- **What to work on**: Update the records from the line with "Viewport: 595px width, 278px" through the end of the records, replacing "timestamp" with "time label" and leaving everything else unchanged. Omit the pictures from your answer.

- **Recorded information**:
┌────────

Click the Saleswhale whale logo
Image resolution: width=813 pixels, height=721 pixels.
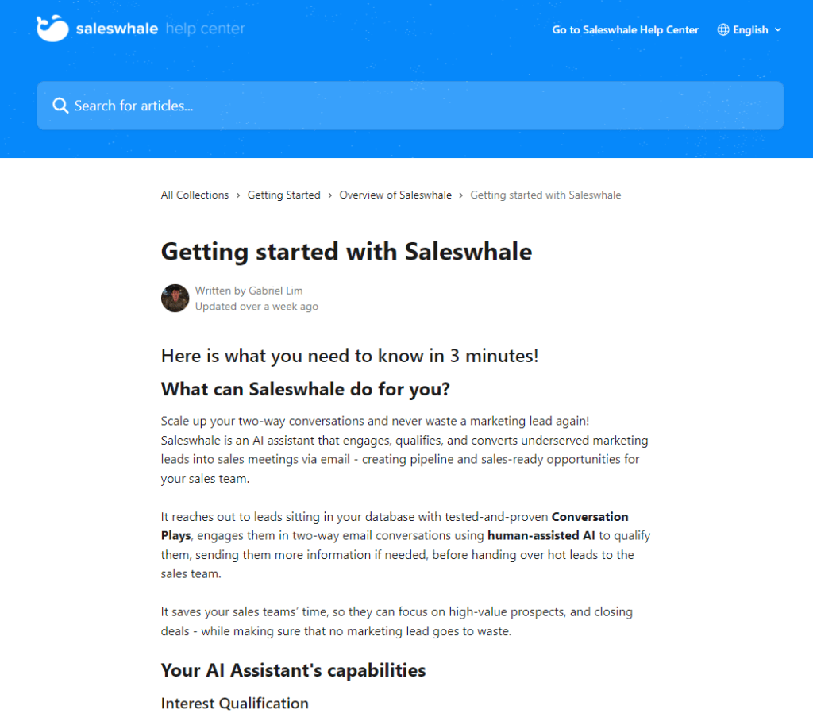click(x=52, y=29)
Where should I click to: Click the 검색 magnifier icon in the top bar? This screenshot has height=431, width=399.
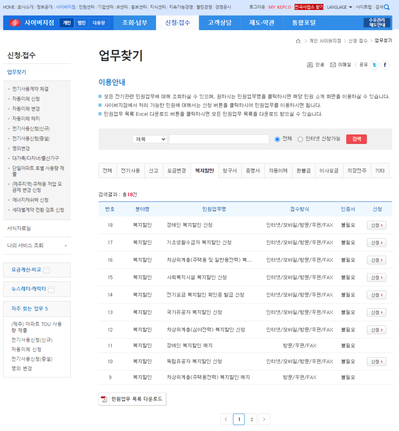[x=386, y=7]
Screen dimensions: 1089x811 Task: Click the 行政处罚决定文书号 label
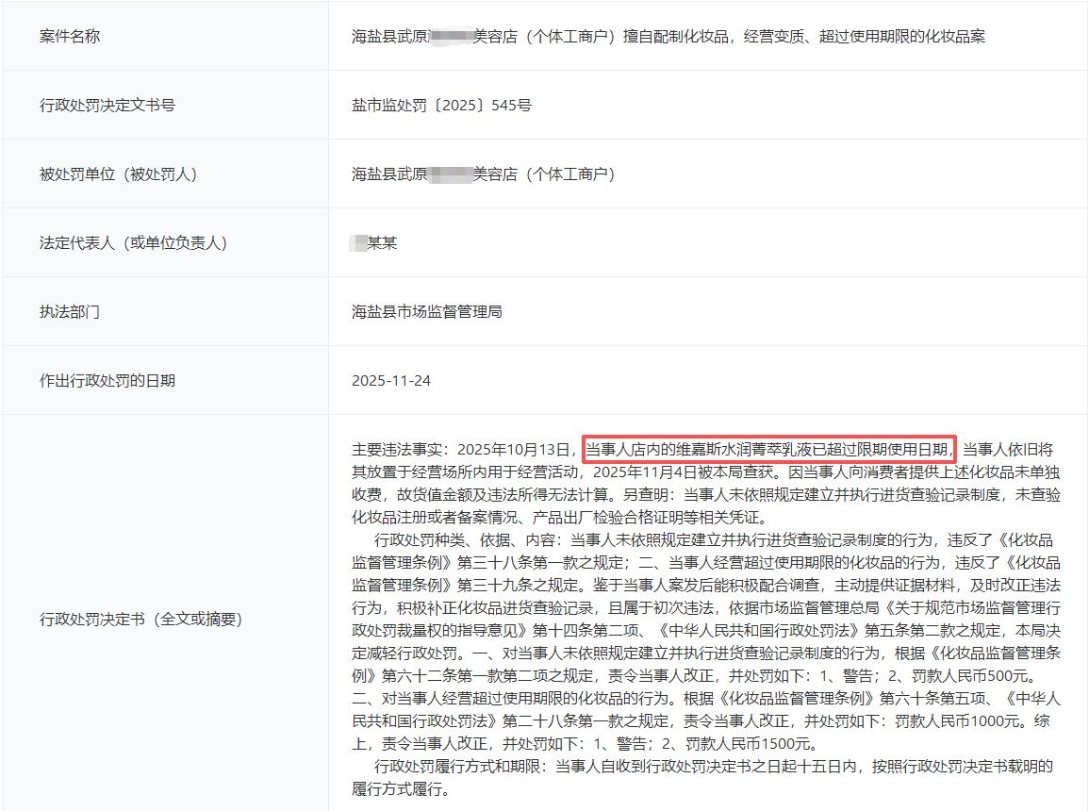pyautogui.click(x=107, y=106)
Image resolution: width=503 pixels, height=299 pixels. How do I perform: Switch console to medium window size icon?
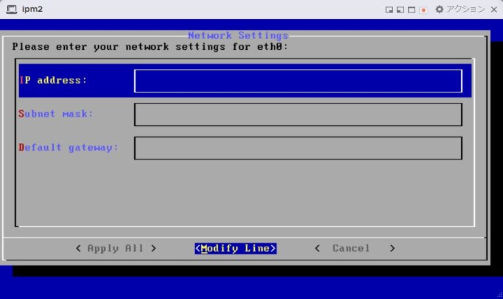400,10
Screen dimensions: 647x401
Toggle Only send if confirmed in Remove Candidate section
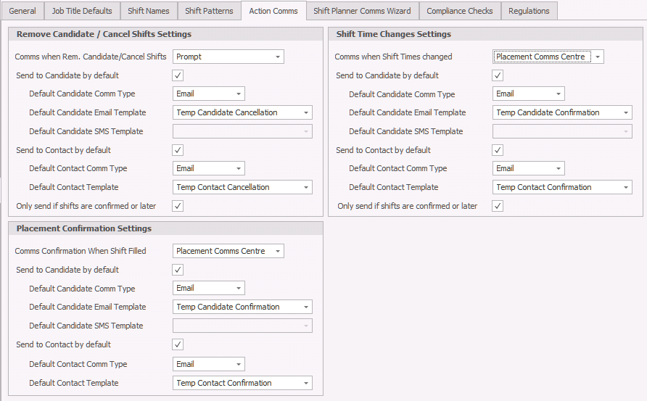point(178,206)
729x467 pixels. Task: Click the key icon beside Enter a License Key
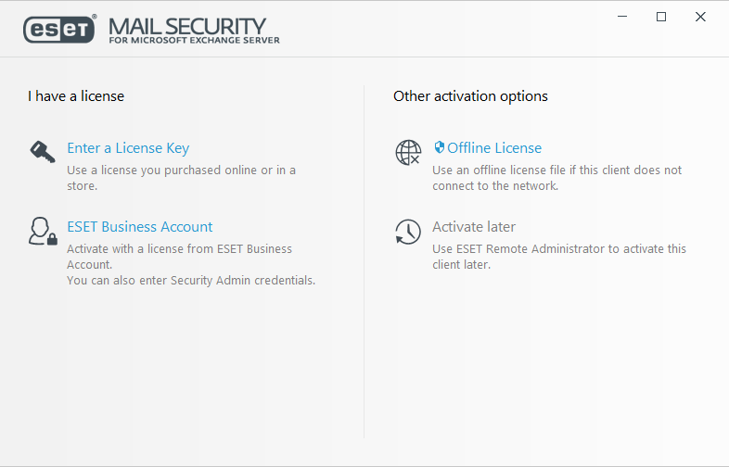tap(43, 151)

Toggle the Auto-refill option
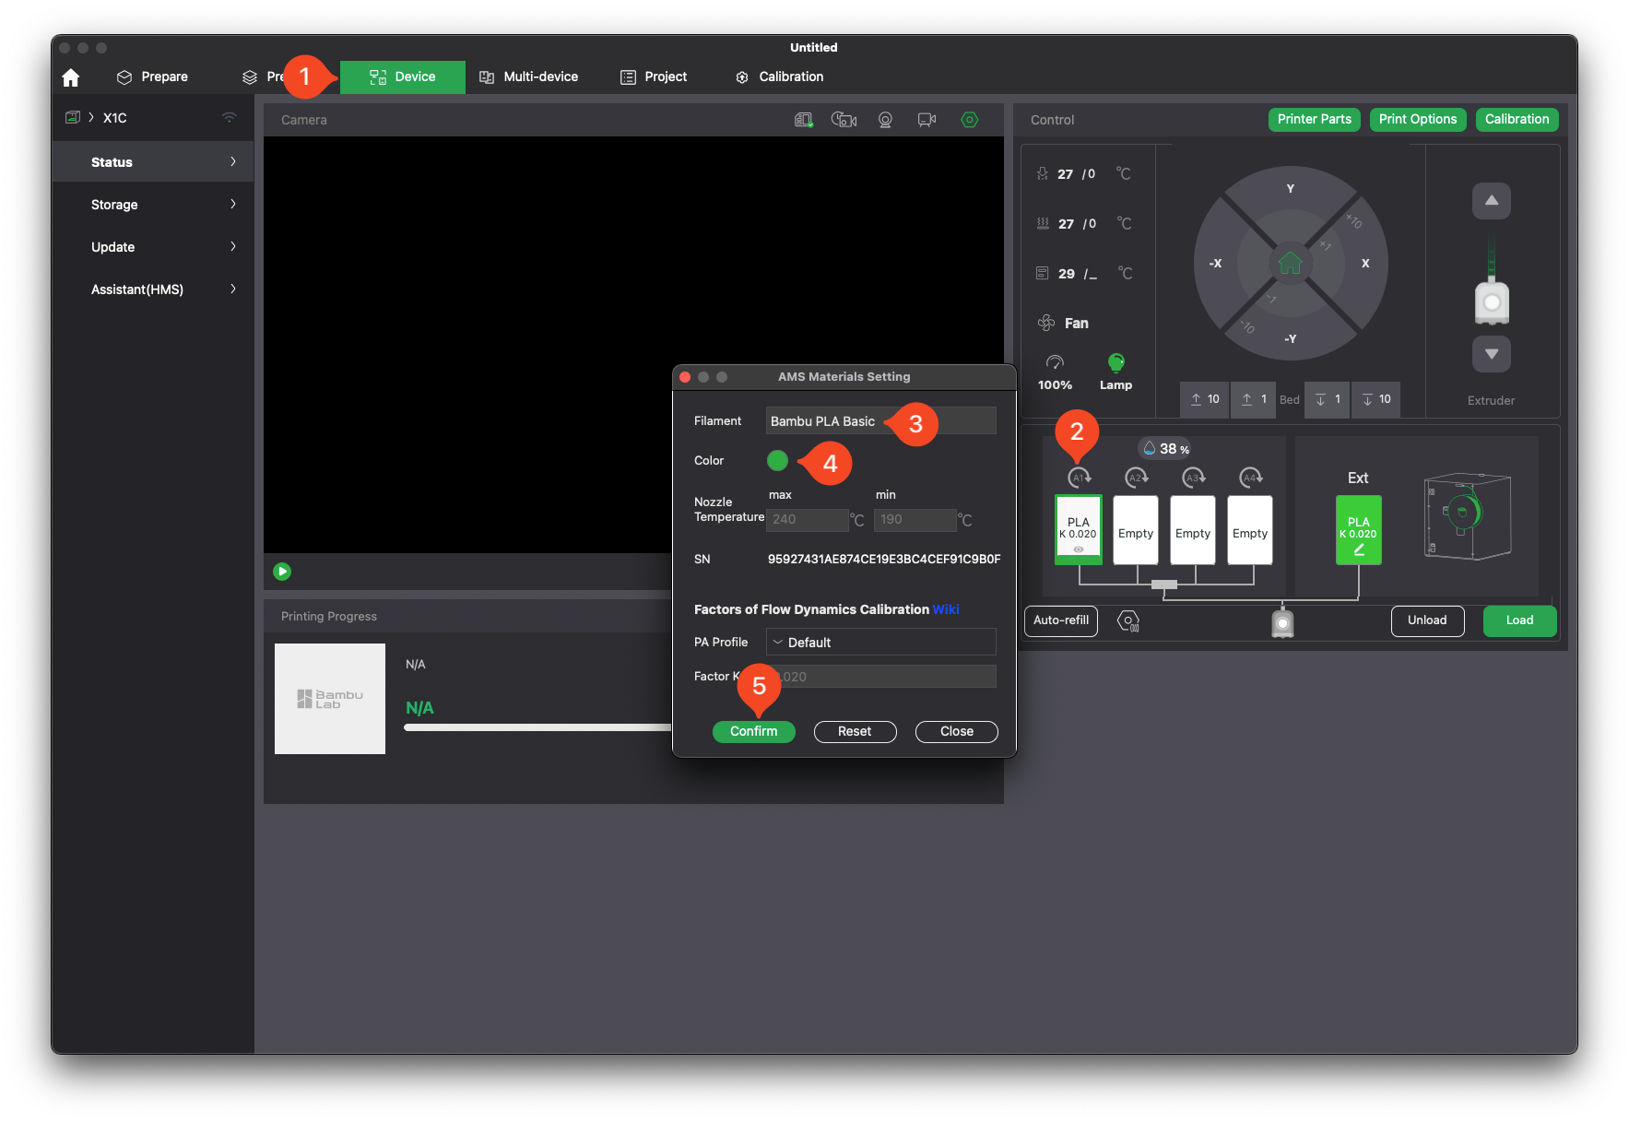click(x=1060, y=620)
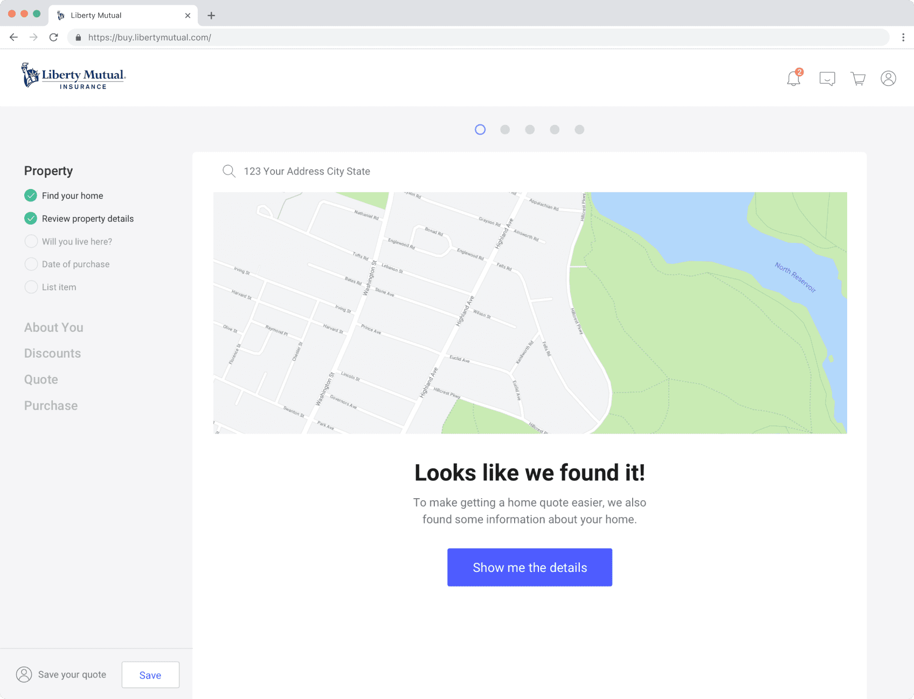Jump to the second progress step dot
The width and height of the screenshot is (914, 699).
coord(505,130)
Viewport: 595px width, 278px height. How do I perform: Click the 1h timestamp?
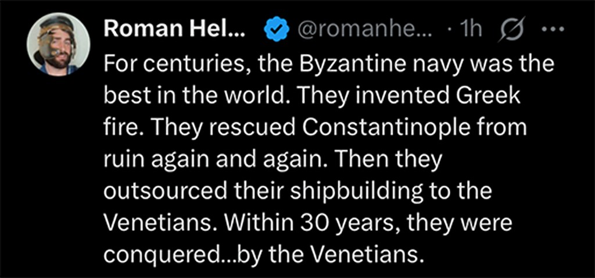tap(468, 29)
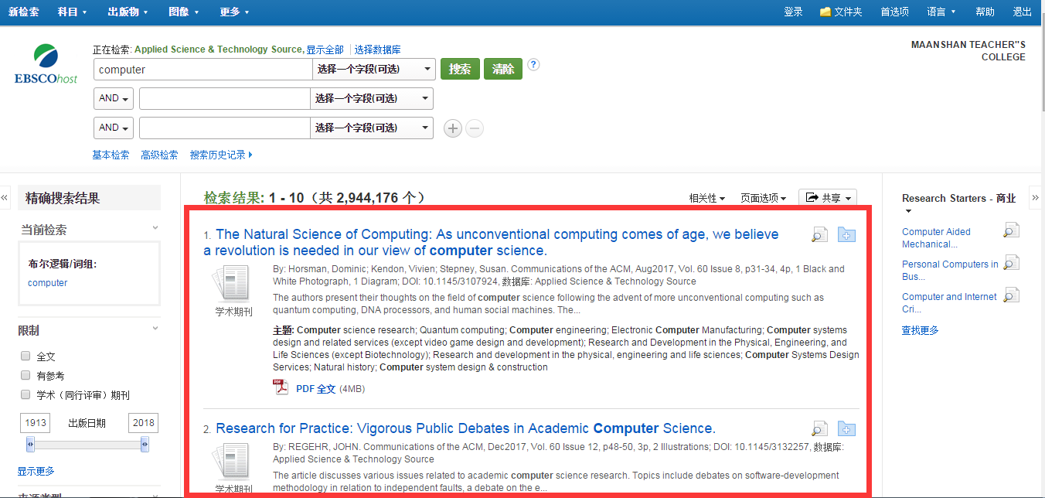This screenshot has height=498, width=1045.
Task: Add second result to folder icon
Action: coord(846,429)
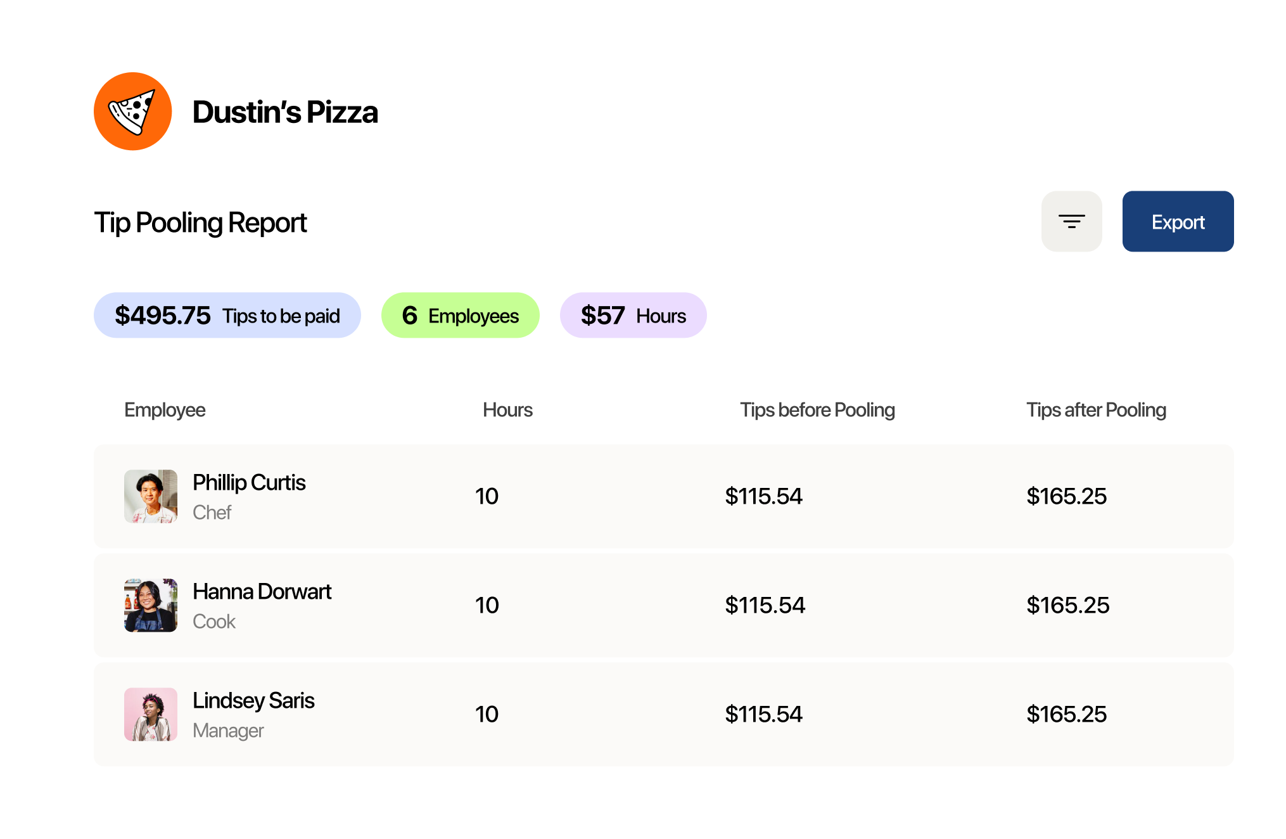
Task: Click the Lindsey Saris employee name
Action: point(253,701)
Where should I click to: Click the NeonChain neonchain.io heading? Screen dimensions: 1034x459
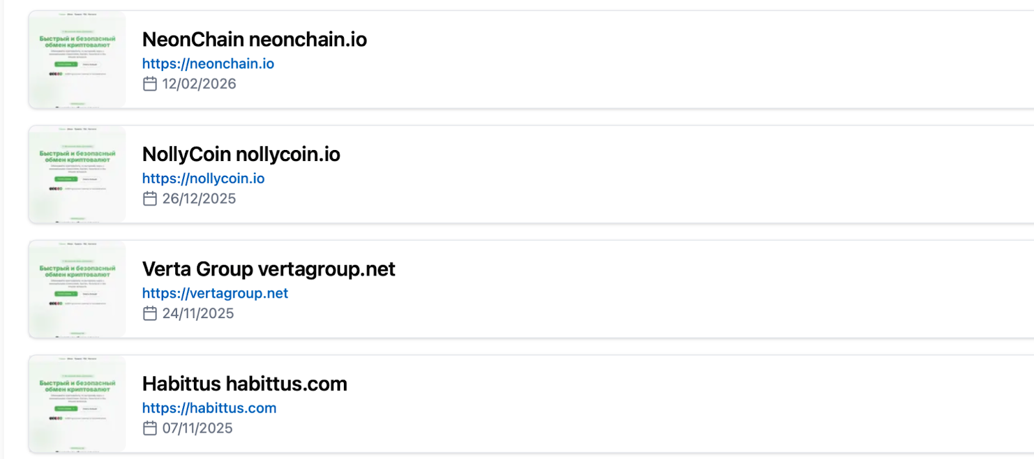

└────────

- **Solution below**:
Viewport: 595px width, 278px height. How do I perform: Click the 1h time label?
tap(468, 29)
This screenshot has height=498, width=1045.
Task: Add second result to folder icon
Action: coord(846,429)
Task: Click the Lindsey Saris employee name
Action: point(253,701)
Where should I click to: Click the NeonChain neonchain.io heading? Screen dimensions: 1034x459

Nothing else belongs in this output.